There are tons of myths revolving around weight loss and the types of diets that can help you achieve your goals. Due to an abundance of information and fitness standard portrayed by the media and self-proclaimed health professionals, it is becoming more and more perplexing for a common person to find out what sort of diet plan will work for the.
There are myriads of options available with guaranteed success in most cases starting from paleo, vegan, keto, Atkin’s diet plans, and many more. I think it will be wise to go back to the basics of nutrition and some medical facts to get some enlightenment on this conundrum.
3 Common Myths about Weight Loss:
Although carrying excess weight increases the risk of type 2 diabetes, heart attack, stroke, certain cancers,
back and joint pain, and other unhealthy conditions. Having said that reaching a healthy weight range for
obese people is not an easy job at all.
Here are some key facts which can help people to lose weight and have a better understanding of this important health issue of the modern age.
Myth No. 1: Cutting carbohydrates will lead to weight loss
There are three macronutrients( Carbohydrates, Fats, and Protein ) which all have their own
essential roles in our health therefore cutting out on any one of them is not a good idea at all e.g. as is the
case with Paleo, Atkin, or Keto diet plans.
There are highly processed carbohydrates nowadays with an excess of refined starches or sugars: white bread, white rice, breakfast cereals, refined crackers, potato and corn chips, fries, bakery desserts, sweets, and soda are a few to list. Contrary to that there are healthier options in carbohydrates like fruits, vegetables, minimally processed whole grains, beans, and legumes.

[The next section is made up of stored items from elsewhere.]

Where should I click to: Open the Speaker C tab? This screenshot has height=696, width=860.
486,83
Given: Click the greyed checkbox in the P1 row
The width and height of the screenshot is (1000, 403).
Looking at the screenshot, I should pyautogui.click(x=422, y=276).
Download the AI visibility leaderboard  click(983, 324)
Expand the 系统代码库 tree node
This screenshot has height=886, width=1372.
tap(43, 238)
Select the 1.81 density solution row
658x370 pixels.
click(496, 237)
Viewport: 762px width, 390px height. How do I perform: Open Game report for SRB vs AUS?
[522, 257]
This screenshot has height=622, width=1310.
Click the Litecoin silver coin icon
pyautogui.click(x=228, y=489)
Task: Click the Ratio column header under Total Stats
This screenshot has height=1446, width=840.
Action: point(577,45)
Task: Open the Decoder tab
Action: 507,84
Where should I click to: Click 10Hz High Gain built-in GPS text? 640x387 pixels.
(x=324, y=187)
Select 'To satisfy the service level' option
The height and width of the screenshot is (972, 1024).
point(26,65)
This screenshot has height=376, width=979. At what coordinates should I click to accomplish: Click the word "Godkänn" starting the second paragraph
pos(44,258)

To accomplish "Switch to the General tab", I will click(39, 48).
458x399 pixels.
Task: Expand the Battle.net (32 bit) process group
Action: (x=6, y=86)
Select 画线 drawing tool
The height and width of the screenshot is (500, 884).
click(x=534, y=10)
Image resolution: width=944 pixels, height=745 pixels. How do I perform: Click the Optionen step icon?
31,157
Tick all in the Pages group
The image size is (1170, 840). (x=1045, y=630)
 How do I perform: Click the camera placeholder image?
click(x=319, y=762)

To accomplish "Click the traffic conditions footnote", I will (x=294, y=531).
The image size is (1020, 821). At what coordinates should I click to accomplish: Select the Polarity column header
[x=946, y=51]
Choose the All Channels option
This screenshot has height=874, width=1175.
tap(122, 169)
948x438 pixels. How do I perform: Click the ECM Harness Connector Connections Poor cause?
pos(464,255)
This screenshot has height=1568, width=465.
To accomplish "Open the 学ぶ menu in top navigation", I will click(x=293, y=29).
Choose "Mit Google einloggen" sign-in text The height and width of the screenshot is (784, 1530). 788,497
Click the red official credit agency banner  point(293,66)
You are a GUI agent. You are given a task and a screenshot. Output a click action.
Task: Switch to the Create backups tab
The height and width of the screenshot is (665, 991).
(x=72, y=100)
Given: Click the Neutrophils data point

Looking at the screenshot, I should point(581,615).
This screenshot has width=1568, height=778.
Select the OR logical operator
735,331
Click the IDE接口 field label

They are essential to provide us with much-needed calories, dietary fiber, and phytochemicals, which have
many positive metabolic effects and are also needed for maintaining a healthy gut microbiome.
Myth No. 2: Fats are all bad
Avoiding fats may seem like a good option for weight loss because fats have more than twice the calories
per gram compared with carbohydrates and protein, but research shows fats include fatty acids, esters and
potential esters of fatty acids.
Most of what we eat as dietary fats consists of triglycerides and some phospholipids. It has been a common perception that fats are not a very desirable part of our diet leading to numerous health problems.
However, with recent research and studies, this dogma is not very convincing anymore because of two
reasons: firstly there are essential fatty acids that have a vital role in our nutrition and also they help in
the absorption of vitamins. Secondly, they supply us with energy.
Myth No. 3: Protein only diet will make us lean
It is not a meat-only diet that will make a person lean but, the consumption and burning of calories
balance is the key to weight loss added to that meat only diet can have detrimental effects on our health in
the long run as it may change our gut good bacteria and can increase cardiovascular risks according to a
publication in the European Journal of Nutrition.
Along with macronutrients selective diet plan which cuts on an entire category of nutrients can also lead
to deficiency of micronutrients which can cause multiple health problems.
The Bottom Line
In summary, it is advisable to have a balanced diet with all the essential macronutrients and micronutrients
and one should not be allured by diet gimmicks lacking enough evidence base, and losing weight is more
to do with burning calories and the amount of intake of calories.
It sounds very simple but, difficult to comply with always have a discussion with your physician to rule out any medical cause of excessive weight before anything else.